_Aim of the exercise_
The stretch wanted below opens at the line containing "Write a review (140, 1909)" and closes at the line containing "Врачи (7, 2411)". Please return it exactly, with no other lines.
○ ○ ○ ○ ○
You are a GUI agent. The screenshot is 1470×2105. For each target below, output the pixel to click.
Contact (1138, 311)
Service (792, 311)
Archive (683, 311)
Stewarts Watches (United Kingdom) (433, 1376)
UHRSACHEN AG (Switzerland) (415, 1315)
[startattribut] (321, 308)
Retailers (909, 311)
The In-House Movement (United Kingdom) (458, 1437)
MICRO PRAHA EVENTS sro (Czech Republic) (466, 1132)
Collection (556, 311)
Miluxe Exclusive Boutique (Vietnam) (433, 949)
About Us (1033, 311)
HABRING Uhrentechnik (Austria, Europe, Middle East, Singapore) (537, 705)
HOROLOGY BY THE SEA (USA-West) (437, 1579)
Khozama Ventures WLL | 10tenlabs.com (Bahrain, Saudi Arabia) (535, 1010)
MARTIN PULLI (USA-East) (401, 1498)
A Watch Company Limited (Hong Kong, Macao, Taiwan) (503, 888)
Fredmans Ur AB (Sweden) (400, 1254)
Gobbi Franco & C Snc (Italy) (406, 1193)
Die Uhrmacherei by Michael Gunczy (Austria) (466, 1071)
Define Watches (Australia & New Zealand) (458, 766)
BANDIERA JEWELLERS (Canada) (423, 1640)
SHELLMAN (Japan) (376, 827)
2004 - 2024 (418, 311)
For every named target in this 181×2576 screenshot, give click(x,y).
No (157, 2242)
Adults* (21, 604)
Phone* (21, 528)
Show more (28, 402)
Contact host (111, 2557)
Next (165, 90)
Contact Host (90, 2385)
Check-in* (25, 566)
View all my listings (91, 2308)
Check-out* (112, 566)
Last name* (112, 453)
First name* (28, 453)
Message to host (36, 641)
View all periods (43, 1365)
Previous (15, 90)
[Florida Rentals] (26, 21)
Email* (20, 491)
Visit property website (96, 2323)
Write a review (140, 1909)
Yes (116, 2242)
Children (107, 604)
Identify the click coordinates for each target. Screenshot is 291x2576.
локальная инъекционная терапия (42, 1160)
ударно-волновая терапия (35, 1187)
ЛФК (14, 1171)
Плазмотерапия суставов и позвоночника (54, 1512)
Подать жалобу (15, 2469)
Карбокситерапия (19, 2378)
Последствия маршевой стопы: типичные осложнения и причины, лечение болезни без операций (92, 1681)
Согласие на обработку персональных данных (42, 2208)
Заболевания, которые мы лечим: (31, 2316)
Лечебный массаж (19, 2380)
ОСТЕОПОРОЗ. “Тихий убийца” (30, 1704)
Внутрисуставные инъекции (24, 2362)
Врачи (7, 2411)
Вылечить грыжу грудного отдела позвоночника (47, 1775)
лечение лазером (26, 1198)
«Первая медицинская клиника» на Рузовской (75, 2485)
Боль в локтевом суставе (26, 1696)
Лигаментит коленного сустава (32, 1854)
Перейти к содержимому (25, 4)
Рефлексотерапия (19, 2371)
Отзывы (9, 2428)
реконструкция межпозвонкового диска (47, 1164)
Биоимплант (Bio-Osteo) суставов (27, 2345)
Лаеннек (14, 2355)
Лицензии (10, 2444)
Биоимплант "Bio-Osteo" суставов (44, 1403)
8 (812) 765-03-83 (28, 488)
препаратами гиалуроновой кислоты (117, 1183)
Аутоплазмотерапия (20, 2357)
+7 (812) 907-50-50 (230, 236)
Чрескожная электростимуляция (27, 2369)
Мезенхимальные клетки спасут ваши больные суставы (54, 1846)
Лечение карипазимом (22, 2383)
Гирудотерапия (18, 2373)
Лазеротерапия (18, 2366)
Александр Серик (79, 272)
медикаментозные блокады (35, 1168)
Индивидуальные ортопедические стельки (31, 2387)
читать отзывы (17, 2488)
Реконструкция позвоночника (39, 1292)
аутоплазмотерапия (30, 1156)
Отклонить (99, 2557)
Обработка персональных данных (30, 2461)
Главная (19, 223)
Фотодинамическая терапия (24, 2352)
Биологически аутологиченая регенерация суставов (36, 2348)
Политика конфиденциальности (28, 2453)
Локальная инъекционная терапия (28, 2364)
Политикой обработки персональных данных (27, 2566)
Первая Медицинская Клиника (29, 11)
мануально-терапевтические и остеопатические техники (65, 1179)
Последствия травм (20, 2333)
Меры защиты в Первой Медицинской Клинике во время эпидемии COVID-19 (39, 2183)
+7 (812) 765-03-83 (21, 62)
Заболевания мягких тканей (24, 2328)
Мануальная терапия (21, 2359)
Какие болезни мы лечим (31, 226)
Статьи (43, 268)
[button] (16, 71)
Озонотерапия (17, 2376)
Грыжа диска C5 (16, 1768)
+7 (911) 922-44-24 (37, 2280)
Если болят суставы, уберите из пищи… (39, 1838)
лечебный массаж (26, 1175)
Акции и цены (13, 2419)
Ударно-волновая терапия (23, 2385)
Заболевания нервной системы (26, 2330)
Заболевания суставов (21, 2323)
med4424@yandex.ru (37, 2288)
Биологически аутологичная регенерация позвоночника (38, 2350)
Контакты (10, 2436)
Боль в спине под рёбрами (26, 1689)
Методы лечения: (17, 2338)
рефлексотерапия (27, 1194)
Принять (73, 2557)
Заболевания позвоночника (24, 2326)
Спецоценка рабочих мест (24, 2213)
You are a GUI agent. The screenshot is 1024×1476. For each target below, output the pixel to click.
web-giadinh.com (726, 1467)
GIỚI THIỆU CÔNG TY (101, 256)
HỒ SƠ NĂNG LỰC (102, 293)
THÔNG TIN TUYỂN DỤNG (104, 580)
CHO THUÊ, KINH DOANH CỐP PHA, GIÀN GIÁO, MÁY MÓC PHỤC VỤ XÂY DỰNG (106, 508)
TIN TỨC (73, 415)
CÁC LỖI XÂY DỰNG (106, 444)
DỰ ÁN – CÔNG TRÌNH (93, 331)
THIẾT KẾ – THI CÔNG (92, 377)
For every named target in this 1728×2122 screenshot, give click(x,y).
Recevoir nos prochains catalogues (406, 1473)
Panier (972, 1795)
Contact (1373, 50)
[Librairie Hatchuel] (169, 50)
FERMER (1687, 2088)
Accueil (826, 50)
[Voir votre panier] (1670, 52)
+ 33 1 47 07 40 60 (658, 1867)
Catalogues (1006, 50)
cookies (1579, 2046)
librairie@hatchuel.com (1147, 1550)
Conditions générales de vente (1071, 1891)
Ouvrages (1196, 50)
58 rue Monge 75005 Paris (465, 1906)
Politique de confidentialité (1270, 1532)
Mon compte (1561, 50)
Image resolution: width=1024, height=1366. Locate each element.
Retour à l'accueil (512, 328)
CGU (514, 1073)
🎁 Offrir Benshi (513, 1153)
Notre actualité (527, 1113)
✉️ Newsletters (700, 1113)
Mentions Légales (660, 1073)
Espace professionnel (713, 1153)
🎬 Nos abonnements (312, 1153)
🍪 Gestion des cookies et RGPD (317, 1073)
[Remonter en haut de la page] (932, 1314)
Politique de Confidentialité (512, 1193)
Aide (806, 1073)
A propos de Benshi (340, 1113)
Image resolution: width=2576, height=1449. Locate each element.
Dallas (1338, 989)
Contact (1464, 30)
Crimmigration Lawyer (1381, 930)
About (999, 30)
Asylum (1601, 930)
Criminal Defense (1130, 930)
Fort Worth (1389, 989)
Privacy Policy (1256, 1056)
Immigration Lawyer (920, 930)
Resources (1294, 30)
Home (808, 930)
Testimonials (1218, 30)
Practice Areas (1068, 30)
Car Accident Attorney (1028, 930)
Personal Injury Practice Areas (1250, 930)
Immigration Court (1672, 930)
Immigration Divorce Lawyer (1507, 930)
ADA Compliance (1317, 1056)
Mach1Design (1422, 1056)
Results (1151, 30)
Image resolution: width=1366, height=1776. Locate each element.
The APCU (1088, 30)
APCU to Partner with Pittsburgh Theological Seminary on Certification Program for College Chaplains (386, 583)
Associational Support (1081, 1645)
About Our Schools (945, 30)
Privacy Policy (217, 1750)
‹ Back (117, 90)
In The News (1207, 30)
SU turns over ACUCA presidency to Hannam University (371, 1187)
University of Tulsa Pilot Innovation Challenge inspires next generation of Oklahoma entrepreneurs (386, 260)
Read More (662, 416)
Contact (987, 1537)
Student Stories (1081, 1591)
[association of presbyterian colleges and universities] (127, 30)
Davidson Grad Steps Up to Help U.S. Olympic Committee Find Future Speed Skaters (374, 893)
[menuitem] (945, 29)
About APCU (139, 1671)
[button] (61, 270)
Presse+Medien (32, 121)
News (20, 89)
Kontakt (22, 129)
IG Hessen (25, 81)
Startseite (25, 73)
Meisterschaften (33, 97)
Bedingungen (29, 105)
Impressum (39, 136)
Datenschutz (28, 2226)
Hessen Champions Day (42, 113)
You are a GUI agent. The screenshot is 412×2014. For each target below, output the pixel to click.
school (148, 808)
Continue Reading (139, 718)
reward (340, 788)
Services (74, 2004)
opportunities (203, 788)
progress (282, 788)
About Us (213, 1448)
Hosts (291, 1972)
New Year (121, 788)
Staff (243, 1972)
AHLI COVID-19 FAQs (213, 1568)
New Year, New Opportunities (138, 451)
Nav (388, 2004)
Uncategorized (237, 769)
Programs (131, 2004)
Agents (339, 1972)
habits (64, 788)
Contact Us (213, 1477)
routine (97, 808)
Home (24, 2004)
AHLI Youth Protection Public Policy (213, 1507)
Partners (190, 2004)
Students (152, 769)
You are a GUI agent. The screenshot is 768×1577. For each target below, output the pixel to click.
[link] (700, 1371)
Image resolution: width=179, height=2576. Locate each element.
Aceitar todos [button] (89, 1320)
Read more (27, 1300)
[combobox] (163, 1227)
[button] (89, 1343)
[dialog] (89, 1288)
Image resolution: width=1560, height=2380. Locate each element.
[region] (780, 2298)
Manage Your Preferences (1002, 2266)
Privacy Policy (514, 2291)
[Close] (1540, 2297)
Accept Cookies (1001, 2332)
○ ○ ○ ○ ○
_Solution to this exercise_
Write a review (140, 1909)
Yes (116, 2242)
Children (107, 604)
Identify the click coordinates for each target. Screenshot is 291x2576.
локальная инъекционная терапия (42, 1160)
ударно-волновая терапия (35, 1187)
ЛФК (14, 1171)
Плазмотерапия суставов и позвоночника (54, 1512)
Подать жалобу (15, 2469)
Карбокситерапия (19, 2378)
Последствия маршевой стопы: типичные осложнения и причины, лечение болезни без операций (92, 1681)
Согласие на обработку персональных данных (42, 2208)
Заболевания, которые мы лечим: (31, 2316)
Лечебный массаж (19, 2380)
ОСТЕОПОРОЗ. “Тихий убийца” (30, 1704)
Внутрисуставные инъекции (24, 2362)
Врачи (7, 2411)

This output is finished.